_DOCUMENT_:

= = = = = = =

# Other Places Around The World > France Travel Forum >  >  Hey guys.....I'm getting anxious!!!! 5 more days until we leave for Praiano, Capri AND our 1st trip to Paris!!!!! I can't wait!!!!!!Any suggestions welcome, .....we have reservations at Altitude 95 fo

## LindaP

Hey guys.....I'm getting anxious!!!! 5 more days until we leave for Praiano, Capri AND our 1st trip to Paris!!!!! I can't wait!!!!!!Any suggestions welcome, .....we have reservations at Altitude 95 for dinner one night....this is our second time to Capri, what an awesome place....., but Paris is going to be a welcome first!!!!I guess it will be a memorable 30th anniversary....we'll send out a trip report on return!!!  Linda and Bill

----------


## JEK

Happy anniversary! Of course you will need to do all the standard sights: Notre Dame, Le Louvre, Eiffel Tower and many more.
Wait, Altitude 95 is on stage 1 of the Tower!

Nice menu, enjoy!

----------


## tim

Linda,

You have to go all the way to the top of the Eiffel Tower.  I know it's touristy, and I know there may be a long line, but it's worth it.  On a half decent day you can see the entire city from up there.

= = = = = = =

_Pointing records for text and elements_:
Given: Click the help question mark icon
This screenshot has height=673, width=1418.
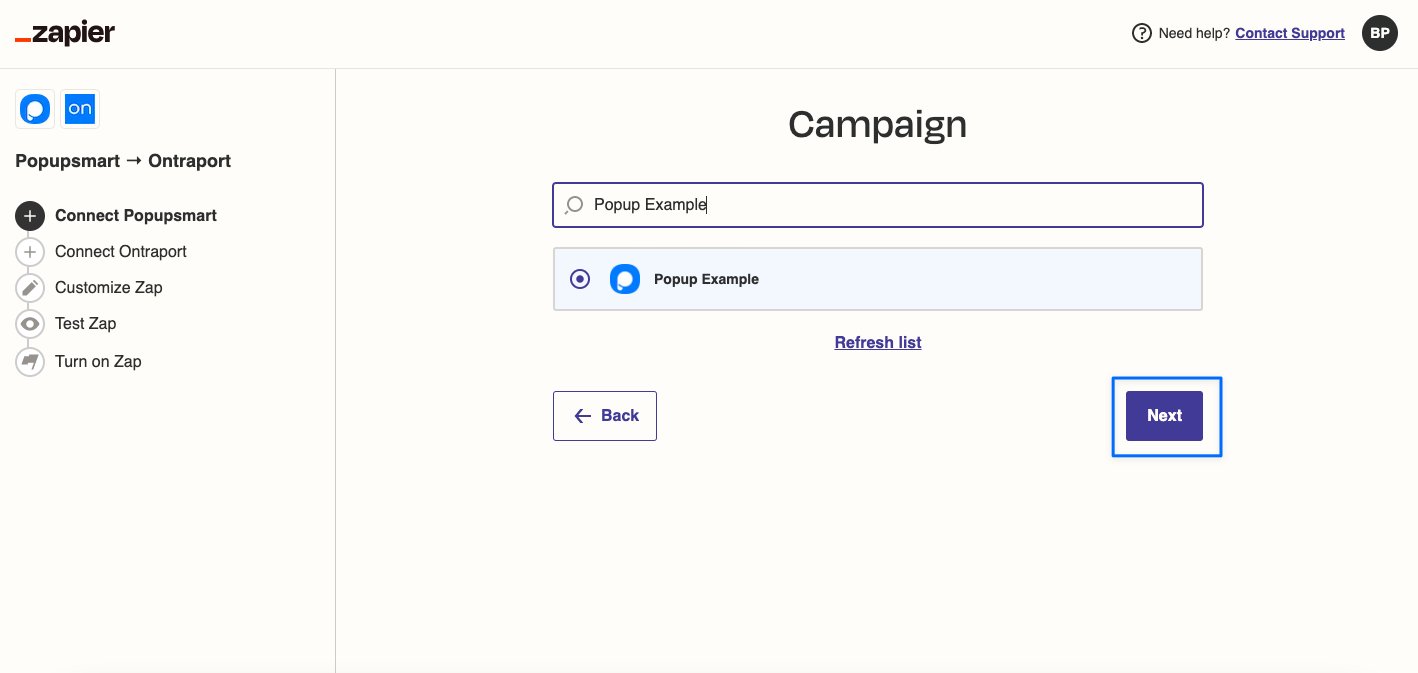Looking at the screenshot, I should [1141, 33].
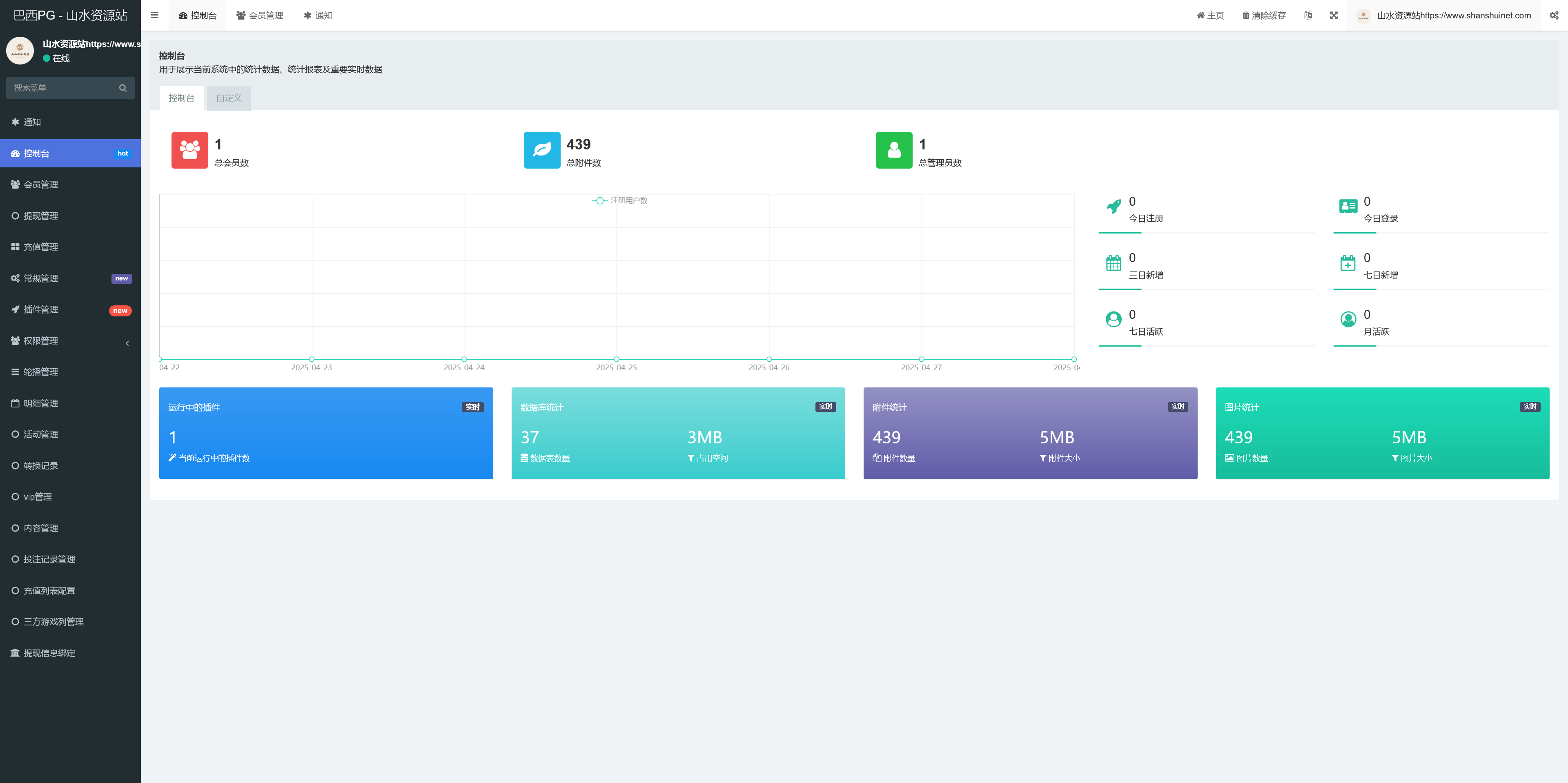The image size is (1568, 783).
Task: Click the search magnifier icon in sidebar
Action: point(123,88)
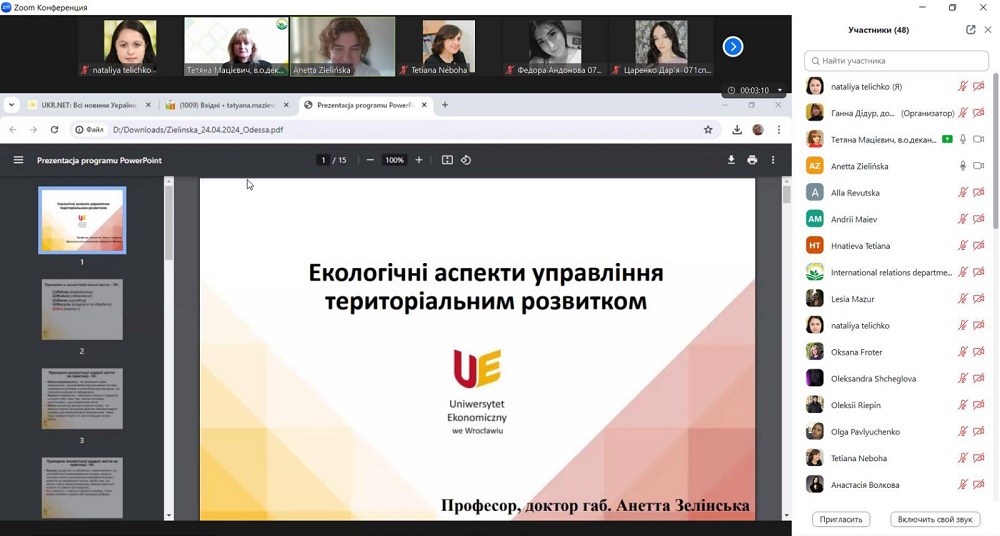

= = = = = = =

_TASKS AND EXERCISES_:
(a) According to the forum thread about the Paris trip, which wedding anniversary will Linda and Bill be marking on this trip?
(b) Decide whether each statement agrees with the forum thread about the Paris trip, and answer yes or no for each, quoting the words of the thread that settle it: (i) Linda and Bill have visited Capri before. (ii) The departure is seven days away. (iii) Tim suggests skipping the top of the Eiffel Tower because of the long lines.
(c) Write the next part of the forum thread about the Paris trip, picking up after its final sentence.

_RESULTS OF THE TASKS_:
(a) Their 30th anniversary.

(b) (i) Yes: "this is our second time to Capri". (ii) No: "5 more days until we leave". (iii) No: "You have to go all the way to the top of the Eiffel Tower."

(c)
----------


## Eddie

If you're a fan of gothic architecture, and stained glass, don't miss Saint Chapelle. It has the most amazing stained glass I've ever seen.

----------


## LindaP

Thanks Eddie....I heard about that, and it is on my list of must see......someone suggested going around sunset, to see the stained glass in the sunset!!!!

----------


## Eddie

Linda,
It's amazing at any time, but I found it to be best when the sun shined through. I can't recall ever being so awed by a sight in my life. When you walk in, it doesn't seem like much. When you walk up the granite steps, worn away by hundreds of years of footsteps, you can't help being floored by the scene. I haven't been in about 30 years, but the impression is still fresh in my mind.

----------


## lloyd

Linda
Our second favourite place in the world
You will enjoy !!!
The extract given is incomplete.